Googleカレンダーの公開設定を有効化すると、Google検索に掲載されるリスク認識していますか?
全世界で10億回以上ダウンロードされ、世界中に利用者が存在するGoogleカレンダー。セキュリティ研究者のAvinash Jain氏が、Googleカレンダーを公開設定にした場合には、Googleの検索エンジンにインデックスされ、Googleの検索結果に意図せず表示されるリスクが有ると発表した。
本記事はGoogleカレンダーの脆弱性を指摘というよりは、ユーザが誤った利用をしないための注意喚起という側面が強い。Googleとしては、公開設定を有効化すれば検索結果に表示されるとアナウンスしているからだ。
■Googleカレンダーを法人利用している場合には特に注意が必要
Googleカレンダーには、アクセス権限の設定が有り、ここで「公開設定」を選択すると、Google検索等で検索結果に表示されるようになる。
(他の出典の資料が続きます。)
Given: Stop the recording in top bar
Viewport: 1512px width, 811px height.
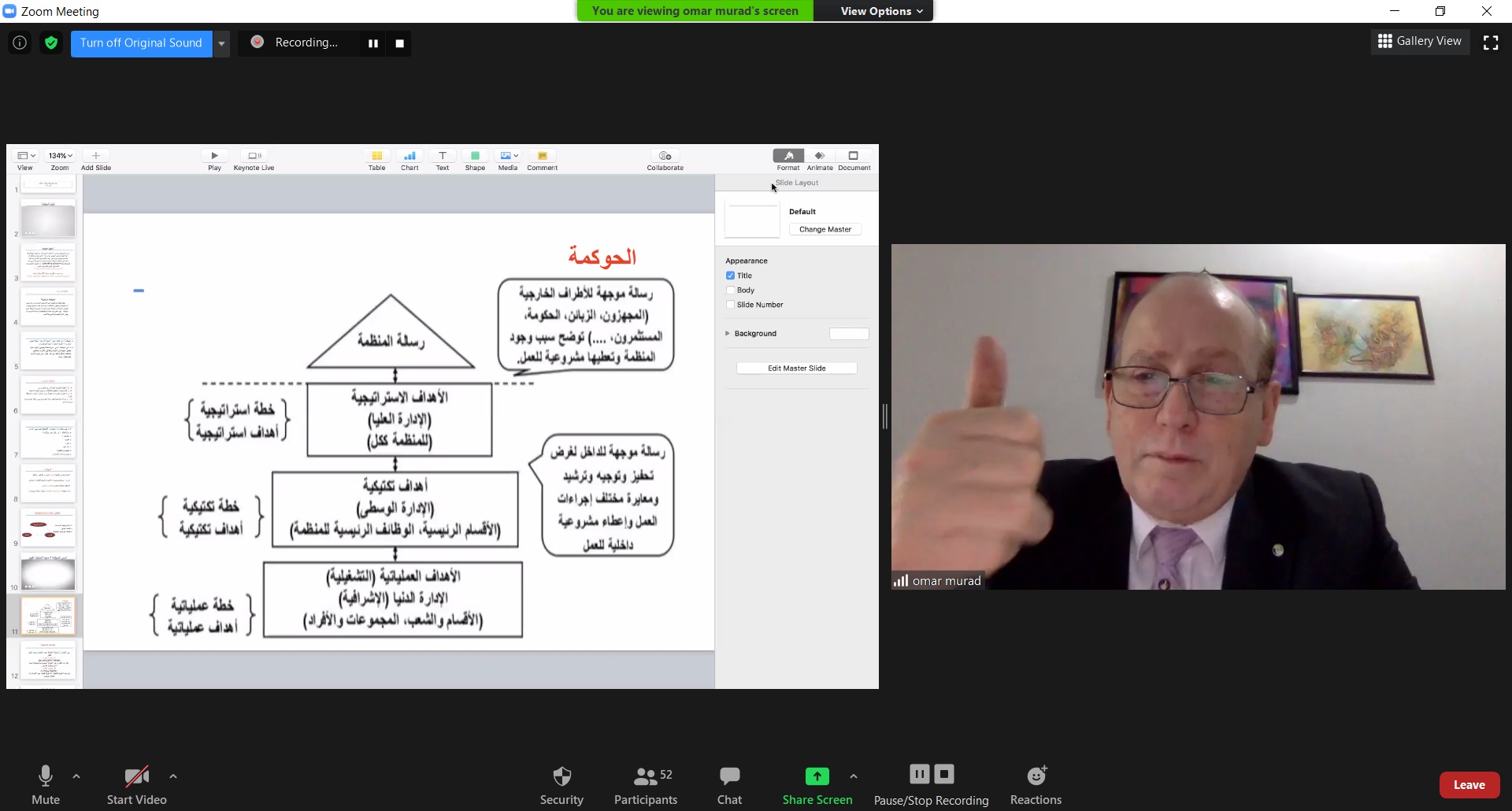Looking at the screenshot, I should [x=399, y=43].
もっとも、本機能を有効化する際には、"検索結果に表示されるようになる"と警告が表示されるため、ITリテラシーの高いユーザで有れば、本機能を有効化した際の影響は想像が付くだろう。
しかし、ITリテラシーがそれ程高く無いユーザであったら、この警告の内容から、どんなことが起きるか想像出来るだろうか?例えば、入社したばかりの新入社員が、先輩にカレンダーを共有しようとして、うっかりこの機能を有効化し、会社の行動予定や、顧客のアポイント、重要な案件の提案期日等をマメに登録し、それが第三者に公開されるような悲劇は、発生しないと言い切れるだろうか?
クラウドサービスの怖い所は、サービス提供者側が便利な機能として準備し、有効化する際の警告をアナウンスしていたとしても、ユーザが影響範囲を正しく判断出来るとは限らず、更には他のサービスにデータが共有されることも有る点だ。
■公開設定のGoogleカレンダーを検索する方法
参考までに、Avinash Jain氏が指摘した、公開設定のGoogleカレンダーをGoogle検索に表示させる方法を紹介しよう。Google検索で、以下の文字列を入力することで、公開設定のGoogleカレンダーを検索することが可能だ。悪用される可能性も有るので、詳細な解説は行わない。
inurl:https://calendar.google.com/calendar?cid=
上記の検索を実行し、検索結果に表示されたGoogleカレンダーを実際に追加したのが、以下の画面だ。
■学校関係者は特に注意が必要
筆者がテストした際に、学校関係と思われるGoogleカレンダーが何件か検索結果に表示された。Googleのサービスは学校向けには無料で提供されているためと推測されるが、無料で利用出来ているため、セキュリティトレーニング等が実施されていることは少なく、利用上のリスク等が理解されないまま利用されているケースは少なくない。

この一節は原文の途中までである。